Lebih lanjut, YS, bendahara pengeluaran pada periode tersebut, mengakui adanya ketidaksesuaian antara bukti pertanggungjawaban keuangan (SPJ) dengan pengeluaran riil di lapangan. Disebutkan pula, beberapa dokumen SPJ dibuat untuk menutupi pemindahbukuan dana UP pada awal tahun dengan sepengetahuan PLT Sekwan.
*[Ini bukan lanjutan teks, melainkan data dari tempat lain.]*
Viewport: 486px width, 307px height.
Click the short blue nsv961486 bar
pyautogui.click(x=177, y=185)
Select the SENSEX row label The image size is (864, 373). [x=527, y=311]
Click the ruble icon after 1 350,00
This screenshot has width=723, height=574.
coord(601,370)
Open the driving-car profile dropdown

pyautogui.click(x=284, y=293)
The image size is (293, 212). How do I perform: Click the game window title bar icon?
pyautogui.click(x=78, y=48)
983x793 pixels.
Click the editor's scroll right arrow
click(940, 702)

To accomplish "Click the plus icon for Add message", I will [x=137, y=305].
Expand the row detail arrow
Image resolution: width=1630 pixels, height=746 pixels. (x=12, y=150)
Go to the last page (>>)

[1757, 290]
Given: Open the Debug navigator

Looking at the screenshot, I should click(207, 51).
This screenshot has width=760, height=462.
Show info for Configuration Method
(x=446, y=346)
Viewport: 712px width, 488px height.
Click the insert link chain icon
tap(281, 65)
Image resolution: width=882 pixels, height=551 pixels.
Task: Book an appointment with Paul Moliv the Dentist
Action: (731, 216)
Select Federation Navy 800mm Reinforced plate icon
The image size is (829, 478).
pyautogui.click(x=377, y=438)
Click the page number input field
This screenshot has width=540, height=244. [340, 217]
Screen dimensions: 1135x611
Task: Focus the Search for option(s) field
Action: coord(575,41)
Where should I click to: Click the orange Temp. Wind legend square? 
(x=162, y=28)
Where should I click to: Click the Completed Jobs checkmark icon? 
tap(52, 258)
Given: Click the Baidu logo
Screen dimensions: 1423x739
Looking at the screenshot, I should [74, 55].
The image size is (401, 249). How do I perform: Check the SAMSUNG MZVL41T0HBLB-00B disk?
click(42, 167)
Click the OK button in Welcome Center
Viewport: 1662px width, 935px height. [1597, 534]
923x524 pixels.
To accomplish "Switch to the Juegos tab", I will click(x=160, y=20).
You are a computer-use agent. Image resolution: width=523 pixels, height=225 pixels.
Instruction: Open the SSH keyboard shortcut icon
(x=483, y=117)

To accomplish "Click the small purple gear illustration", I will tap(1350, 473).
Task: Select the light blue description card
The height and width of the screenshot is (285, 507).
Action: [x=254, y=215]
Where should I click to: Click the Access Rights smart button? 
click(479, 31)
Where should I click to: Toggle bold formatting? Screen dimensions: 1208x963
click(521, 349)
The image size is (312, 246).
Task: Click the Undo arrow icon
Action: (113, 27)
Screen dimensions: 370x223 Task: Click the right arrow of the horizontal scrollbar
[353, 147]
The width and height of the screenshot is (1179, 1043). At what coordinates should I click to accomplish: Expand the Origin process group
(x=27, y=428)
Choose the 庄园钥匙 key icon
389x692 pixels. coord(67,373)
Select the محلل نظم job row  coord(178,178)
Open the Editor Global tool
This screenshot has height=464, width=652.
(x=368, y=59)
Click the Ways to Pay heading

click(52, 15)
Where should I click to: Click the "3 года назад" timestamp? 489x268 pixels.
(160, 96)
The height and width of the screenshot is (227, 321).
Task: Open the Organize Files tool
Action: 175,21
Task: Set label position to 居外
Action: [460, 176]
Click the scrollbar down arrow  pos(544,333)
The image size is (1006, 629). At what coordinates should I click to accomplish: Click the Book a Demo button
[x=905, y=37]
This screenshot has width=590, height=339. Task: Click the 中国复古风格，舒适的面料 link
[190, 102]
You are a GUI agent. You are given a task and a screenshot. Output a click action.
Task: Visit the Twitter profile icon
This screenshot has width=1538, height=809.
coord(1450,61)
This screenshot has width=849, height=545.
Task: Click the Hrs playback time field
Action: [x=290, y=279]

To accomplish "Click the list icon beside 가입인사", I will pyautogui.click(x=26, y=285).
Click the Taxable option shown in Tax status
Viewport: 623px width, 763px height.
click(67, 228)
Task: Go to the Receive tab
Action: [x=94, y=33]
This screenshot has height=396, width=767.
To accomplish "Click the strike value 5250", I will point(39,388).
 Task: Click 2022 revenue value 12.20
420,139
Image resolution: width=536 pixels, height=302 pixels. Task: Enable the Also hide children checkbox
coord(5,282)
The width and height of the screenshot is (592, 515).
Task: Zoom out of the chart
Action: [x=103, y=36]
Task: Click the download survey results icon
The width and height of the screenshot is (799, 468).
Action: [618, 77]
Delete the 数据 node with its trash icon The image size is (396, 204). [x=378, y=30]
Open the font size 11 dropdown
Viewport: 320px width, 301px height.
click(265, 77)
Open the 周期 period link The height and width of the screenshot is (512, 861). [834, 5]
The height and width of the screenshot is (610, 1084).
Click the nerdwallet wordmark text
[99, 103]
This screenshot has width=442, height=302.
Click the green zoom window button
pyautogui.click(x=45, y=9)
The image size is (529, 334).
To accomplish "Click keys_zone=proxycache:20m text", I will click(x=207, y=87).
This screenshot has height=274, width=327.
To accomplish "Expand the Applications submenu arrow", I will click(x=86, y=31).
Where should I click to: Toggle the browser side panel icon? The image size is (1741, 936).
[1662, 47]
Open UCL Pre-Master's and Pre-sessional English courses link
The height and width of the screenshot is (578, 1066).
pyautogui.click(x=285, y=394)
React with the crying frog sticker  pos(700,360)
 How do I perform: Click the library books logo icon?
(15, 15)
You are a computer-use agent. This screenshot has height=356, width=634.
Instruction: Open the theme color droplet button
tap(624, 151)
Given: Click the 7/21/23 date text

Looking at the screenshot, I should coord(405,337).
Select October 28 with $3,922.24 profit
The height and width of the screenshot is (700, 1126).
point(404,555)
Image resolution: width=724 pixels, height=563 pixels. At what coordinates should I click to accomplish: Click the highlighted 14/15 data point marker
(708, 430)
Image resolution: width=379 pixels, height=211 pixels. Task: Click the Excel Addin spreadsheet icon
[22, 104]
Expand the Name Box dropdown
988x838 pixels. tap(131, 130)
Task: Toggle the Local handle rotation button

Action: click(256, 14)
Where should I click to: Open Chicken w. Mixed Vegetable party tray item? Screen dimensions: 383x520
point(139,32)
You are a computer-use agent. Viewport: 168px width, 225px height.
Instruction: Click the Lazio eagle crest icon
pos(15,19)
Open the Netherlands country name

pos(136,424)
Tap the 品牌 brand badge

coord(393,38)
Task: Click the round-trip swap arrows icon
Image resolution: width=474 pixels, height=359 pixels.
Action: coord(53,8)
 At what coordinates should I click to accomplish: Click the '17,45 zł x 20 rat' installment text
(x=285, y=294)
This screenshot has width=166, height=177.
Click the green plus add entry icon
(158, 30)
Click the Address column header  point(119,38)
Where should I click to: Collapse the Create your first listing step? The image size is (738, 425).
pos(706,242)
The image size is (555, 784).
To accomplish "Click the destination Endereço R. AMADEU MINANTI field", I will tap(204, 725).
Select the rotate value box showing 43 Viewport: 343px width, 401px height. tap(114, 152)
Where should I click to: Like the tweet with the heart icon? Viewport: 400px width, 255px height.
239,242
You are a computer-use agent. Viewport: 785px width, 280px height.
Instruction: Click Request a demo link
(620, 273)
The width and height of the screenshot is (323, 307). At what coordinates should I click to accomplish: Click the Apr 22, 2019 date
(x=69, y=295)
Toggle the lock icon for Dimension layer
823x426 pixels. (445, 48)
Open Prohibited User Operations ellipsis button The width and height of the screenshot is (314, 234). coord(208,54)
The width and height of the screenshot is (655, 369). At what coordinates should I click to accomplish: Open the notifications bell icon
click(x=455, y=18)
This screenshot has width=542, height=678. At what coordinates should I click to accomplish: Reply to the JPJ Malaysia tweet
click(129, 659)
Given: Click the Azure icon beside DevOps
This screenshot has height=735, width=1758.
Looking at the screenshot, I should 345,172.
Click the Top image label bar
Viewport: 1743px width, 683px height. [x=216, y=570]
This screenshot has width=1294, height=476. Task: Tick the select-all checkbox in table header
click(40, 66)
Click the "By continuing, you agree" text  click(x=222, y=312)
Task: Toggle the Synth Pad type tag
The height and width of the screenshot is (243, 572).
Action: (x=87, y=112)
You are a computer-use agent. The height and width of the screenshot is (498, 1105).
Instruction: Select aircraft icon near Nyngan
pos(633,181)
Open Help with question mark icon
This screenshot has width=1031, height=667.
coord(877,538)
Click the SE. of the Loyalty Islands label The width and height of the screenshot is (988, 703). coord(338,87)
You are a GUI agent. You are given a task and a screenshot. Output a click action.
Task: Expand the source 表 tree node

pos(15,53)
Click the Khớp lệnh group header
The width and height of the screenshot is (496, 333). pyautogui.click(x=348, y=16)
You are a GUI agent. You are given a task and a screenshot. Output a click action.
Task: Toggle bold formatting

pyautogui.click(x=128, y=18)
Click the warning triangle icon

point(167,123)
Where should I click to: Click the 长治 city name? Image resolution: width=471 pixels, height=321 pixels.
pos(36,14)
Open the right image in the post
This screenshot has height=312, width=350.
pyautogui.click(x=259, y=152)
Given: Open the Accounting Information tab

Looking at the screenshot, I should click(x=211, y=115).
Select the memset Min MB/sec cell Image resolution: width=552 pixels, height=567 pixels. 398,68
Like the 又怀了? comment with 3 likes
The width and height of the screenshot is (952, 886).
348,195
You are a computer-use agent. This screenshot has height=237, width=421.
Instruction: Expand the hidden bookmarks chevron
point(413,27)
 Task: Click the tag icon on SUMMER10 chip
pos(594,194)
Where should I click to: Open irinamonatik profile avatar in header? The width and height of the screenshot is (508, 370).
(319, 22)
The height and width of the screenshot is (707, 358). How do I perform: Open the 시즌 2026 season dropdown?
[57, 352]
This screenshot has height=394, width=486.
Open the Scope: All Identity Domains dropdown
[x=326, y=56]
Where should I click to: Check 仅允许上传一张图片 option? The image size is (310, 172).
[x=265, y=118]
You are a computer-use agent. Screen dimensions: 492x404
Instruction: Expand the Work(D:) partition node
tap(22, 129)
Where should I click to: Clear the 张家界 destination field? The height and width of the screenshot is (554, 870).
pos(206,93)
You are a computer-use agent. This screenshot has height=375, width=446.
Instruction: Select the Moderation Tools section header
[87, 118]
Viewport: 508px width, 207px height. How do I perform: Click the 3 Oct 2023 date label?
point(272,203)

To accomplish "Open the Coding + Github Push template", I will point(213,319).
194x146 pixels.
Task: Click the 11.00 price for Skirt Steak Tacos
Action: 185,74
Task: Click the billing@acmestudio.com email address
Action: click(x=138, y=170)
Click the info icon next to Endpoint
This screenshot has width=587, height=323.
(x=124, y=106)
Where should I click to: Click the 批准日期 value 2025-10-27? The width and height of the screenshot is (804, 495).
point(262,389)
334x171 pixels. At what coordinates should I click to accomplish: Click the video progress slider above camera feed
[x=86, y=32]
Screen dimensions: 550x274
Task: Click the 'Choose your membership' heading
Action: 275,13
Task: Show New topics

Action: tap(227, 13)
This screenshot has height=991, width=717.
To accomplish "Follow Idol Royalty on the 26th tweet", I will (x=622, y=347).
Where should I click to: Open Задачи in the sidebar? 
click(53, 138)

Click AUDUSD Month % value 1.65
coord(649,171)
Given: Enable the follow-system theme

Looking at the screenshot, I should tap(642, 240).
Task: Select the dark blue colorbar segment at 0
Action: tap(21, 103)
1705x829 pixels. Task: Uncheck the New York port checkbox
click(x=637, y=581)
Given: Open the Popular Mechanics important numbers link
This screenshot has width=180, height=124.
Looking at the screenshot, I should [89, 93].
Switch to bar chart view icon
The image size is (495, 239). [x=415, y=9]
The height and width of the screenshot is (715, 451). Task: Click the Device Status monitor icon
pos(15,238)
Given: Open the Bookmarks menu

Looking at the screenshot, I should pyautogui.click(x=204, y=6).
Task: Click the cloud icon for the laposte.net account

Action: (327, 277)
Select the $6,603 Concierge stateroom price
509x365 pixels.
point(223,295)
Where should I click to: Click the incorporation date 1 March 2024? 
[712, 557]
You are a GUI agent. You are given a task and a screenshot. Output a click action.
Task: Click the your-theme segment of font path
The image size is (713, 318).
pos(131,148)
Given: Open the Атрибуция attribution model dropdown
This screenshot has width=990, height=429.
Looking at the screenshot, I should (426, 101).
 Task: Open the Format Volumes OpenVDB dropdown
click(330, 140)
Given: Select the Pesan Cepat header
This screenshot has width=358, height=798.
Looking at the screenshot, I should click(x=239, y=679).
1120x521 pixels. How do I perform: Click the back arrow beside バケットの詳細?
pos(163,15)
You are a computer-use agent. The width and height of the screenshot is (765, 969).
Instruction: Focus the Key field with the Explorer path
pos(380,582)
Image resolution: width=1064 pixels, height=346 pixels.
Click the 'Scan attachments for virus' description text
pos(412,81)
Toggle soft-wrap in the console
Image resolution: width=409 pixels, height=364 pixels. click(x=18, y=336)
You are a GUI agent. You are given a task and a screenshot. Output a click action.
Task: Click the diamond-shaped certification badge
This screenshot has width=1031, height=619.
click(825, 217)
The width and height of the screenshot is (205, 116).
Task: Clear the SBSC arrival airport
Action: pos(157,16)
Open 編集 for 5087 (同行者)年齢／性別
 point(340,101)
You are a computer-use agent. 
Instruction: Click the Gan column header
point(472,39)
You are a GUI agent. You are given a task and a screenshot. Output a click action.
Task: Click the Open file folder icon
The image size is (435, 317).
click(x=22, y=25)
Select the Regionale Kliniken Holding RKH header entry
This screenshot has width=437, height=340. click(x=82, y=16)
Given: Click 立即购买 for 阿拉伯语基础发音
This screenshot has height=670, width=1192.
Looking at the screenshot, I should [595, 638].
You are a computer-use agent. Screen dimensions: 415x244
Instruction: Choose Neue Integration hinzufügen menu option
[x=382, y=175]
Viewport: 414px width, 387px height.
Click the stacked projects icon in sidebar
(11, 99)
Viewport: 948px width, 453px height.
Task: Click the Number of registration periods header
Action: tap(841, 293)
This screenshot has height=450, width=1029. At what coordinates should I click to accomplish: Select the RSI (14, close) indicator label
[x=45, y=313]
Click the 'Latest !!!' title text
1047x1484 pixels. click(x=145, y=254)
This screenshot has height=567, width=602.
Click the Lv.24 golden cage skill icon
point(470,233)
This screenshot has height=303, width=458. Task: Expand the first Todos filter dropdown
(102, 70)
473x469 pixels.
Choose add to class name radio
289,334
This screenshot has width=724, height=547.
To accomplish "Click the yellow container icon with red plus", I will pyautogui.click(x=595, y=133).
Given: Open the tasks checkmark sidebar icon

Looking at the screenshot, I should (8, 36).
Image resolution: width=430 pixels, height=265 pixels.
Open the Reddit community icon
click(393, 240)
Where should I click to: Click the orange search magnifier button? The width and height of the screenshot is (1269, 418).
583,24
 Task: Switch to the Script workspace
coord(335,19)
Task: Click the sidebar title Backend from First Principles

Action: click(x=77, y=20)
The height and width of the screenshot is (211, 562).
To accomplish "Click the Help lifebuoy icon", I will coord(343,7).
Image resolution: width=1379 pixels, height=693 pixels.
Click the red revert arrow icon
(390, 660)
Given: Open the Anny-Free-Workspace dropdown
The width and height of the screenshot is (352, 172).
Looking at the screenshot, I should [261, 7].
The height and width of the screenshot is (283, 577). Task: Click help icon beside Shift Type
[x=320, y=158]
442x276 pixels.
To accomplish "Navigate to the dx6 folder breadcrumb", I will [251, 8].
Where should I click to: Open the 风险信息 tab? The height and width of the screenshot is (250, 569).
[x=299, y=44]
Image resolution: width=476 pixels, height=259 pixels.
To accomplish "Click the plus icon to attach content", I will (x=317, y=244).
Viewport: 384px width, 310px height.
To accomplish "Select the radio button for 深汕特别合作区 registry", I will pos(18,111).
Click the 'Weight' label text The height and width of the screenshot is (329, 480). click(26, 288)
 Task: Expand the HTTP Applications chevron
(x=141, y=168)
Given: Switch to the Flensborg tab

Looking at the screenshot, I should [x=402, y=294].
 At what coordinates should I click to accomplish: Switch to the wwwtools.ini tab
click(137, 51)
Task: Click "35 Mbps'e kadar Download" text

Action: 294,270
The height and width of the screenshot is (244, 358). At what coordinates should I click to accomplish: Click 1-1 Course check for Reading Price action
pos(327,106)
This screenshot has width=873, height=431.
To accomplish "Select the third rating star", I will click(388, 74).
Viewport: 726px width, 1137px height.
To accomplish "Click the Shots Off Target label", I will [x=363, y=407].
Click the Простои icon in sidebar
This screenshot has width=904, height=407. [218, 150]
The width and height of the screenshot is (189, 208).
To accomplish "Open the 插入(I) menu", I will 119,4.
BPK dalam laporannya menyoroti lemahnya pengendalian internal sebagai faktor utama yang memungkinkan terjadinya penyimpangan ini. Beberapa poin krusial yang disorot seperti PLT Sekwan selaku Pengguna Anggaran (PA) dinilai tidak mengawasi pelaksanaan belanja barang dan jasa sesuai kondisi riil, PPTK tidak mempertanggungjawabkan pengeluaran sesuai kenyataan, dan bendahara pengeluaran tidak menjalankan fungsinya secara optimal.
“Permasalahan ini tidak hanya menunjukkan kelalaian administratif, tetapi juga potensi tindak pidana korupsi,” tegas BPK dalam laporannya, menggarisbawahi urgensi penanganan hukum.
Meskipun kasus ini telah mencuat sejak 2024 dan sempat ditangani oleh Polres Merangin, publik menilai proses hukum tidak mengalami kemajuan berarti. Laporan terbaru BPK tahun 2025 menjadi momentum bagi masyarakat untuk mendesak aparat penegak hukum.
“Kami mendesak aparat penegak hukum segera menindaklanjuti temuan BPK. Jangan ada pembiaran terhadap kasus yang sudah terang dan jelas ini,” tutup Wardana.
Ia menambahkan, HMI Jambi berencana menggelar aksi demonstrasi di depan Gedung Kejati Jambi dalam waktu dekat sebagai bentuk desakan moral.
Kasus ini menjadi ujian bagi transparansi dan akuntabilitas pejabat daerah di Merangin. Masyarakat menuntut agar penegakan hukum dilakukan tanpa pandang bulu, mengingat kasus ini melibatkan pejabat publik penting di daerah tersebut.